The Dow Jones Industrial Average slipped by 580 points, or 1.6%. The S&P 500 fell 1.7%, and the Nasdaq Composite declined 1.9%. U.S. markets were closed Monday due to the Martin Luther King holiday.

Goldman Sachs shares ticked more than 7% lower on Tuesday after the bank missed analysts’ expectations for its fourth-quarter earnings. Goldman’s operating expenses surged 23% on increased pay for Wall Street employees.

Meanwhile, Treasury yields posted strong gains. The closely watched 2-year yield broke above 1% for the first time since February 2020, the month before the pandemic declaration that sent the U.S. economy into recession. The 2-year Treasury is seen as a gauge of where the Federal Reserve will set short-term borrowing rates.

Rates rose along the yield curve, with the benchmark 10-year note hitting 1.85%, its highest since January 2020. The 10-year yield started 2022 around 1.5%.

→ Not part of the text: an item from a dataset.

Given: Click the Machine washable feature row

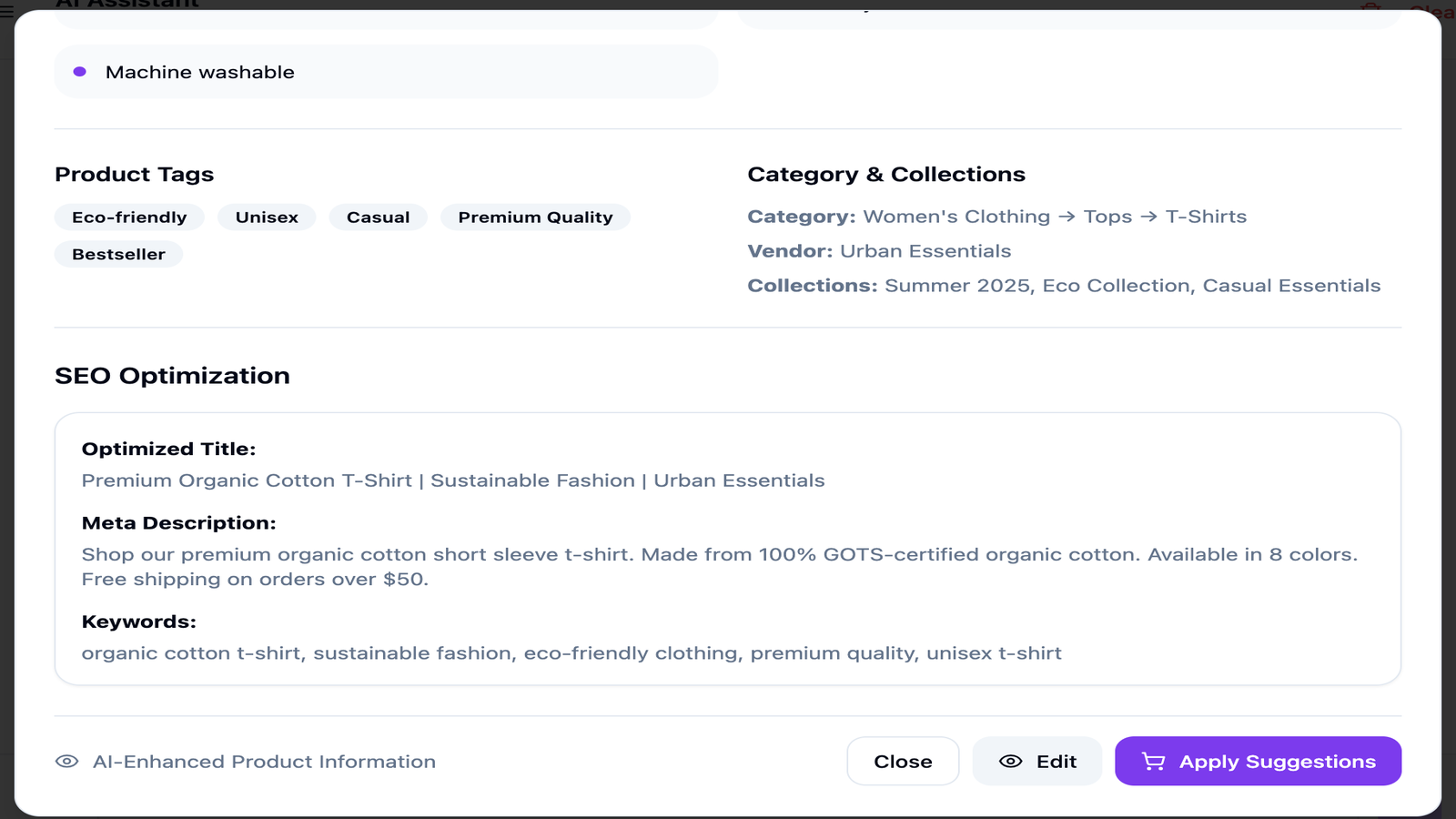Looking at the screenshot, I should [386, 71].
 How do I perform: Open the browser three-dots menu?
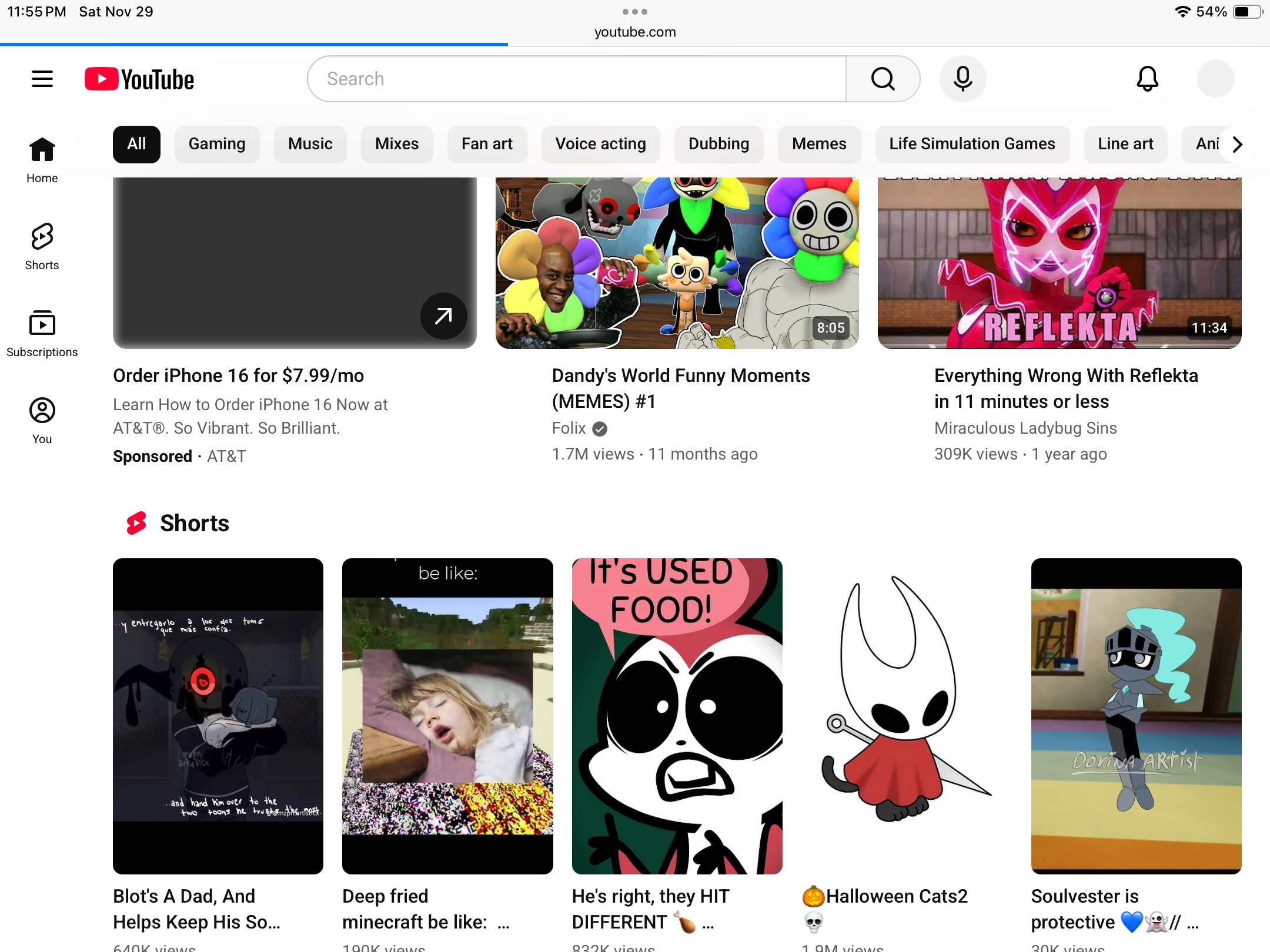point(635,12)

“The bond market is continuing to price in a more aggressive policy tightening by Federal Reserve based on still-high inflation and the Fed’s more hawkish guidance,” said Kathy Bostjancic, the Chief US Financial Market Economist at Oxford Economics.

“A fairly aggressive Fed tightening path will lead to somewhat lower valuations as economy-wide growth should slow as the Fed tries to soften the pace of demand,” Bostjancic added.

Elsewhere, Microsoft dipped 2.5% after announcing the software giant will buy video game company Activision Blizzard in an all-cash transaction valued at $68.7 billion. Shares of Activision Blizzard surged 30%.

Retailer Gap shares fell 6.4% after Morgan Stanley downgraded the retailer.

Technology stocks declined on Tuesday, continuing their downward trend in 2022 as interest rates rise. Higher rates typically hurt growth pockets of the market that rely on low rates to borrow for investing in innovation. And their future earnings look less attractive when rates are spiking.

Tesla dropped 2.5% on Tuesday. Meta Platforms and Amazon fell 3.7% and 2.5%, respectively.

The shortened trading week will feature quarterly reports from 35 companies in the S&P 500, including Bank of America, UnitedHealth and Netflix.

Major banks Wells Fargo, JPMorgan Chase and Citigroup kicked off the earnings season on Friday, with the three companies posting better-than-expected profits. However, the market’s reaction to those results was mixed. Wells Fargo shares posted a gain on the back of those results, but JPMorgan Chase and Citigroup slid.

Overall, 26 S&P 500 companies have reported calendar fourth-quarter earnings thus far, according to Refinitiv. Of those companies, nearly 77% posted bottom-line results that beat analyst expectations.

“Recent economic data is further confirming the economy is indeed slowing due to omicron. Retail sales, consumer confidence, industrial production, and the Empire State manufacturing all told a similar story, our economy is slowing and worries are growing,” said Ryan Detrick of LPL Financial. “This isn’t the end of the world though, as we expect any near-term slowdown of output to simply be pushed back to further quarters once the omicron worries subside.”

Stock picks and investing trends from CNBC Pro:

The spread of the omicron Covid-19 variant has raised questions over the state of the global economic recovery ever since news of its discovery broke. Some countries and regions reinstated lockdowns and other social distancing measures to curb the outbreak.

However, recent data indicates the spread may be easing. In New York the seven-day average of daily new cases has been falling since hitting a record earlier this month, according to data compiled by Johns Hopkins University. In Maryland, daily infections are down 27% week over week. Cases are also falling in South Africa and the UK.

Rocky start to the year

The latest moves come as equities have struggled to start 2022.

The Dow, S&P 500 and Nasdaq Composite are all down for the year amid concerns over the recent inflationary surge and the prospect of tighter monetary policy from the Federal Reserve.

Philadelphia Fed President Patrick Harker told CNBC last week that the central bank could raise rates three or four times this year. He noted that inflation is “more persistent than we thought a while ago.”

Tech, the biggest S&P 500 sector by market cap, has been hit especially hard this year, falling more than 4%. Big Tech names like Meta Platforms, Amazon, Netflix, Alphabet and Apple are all down year to date.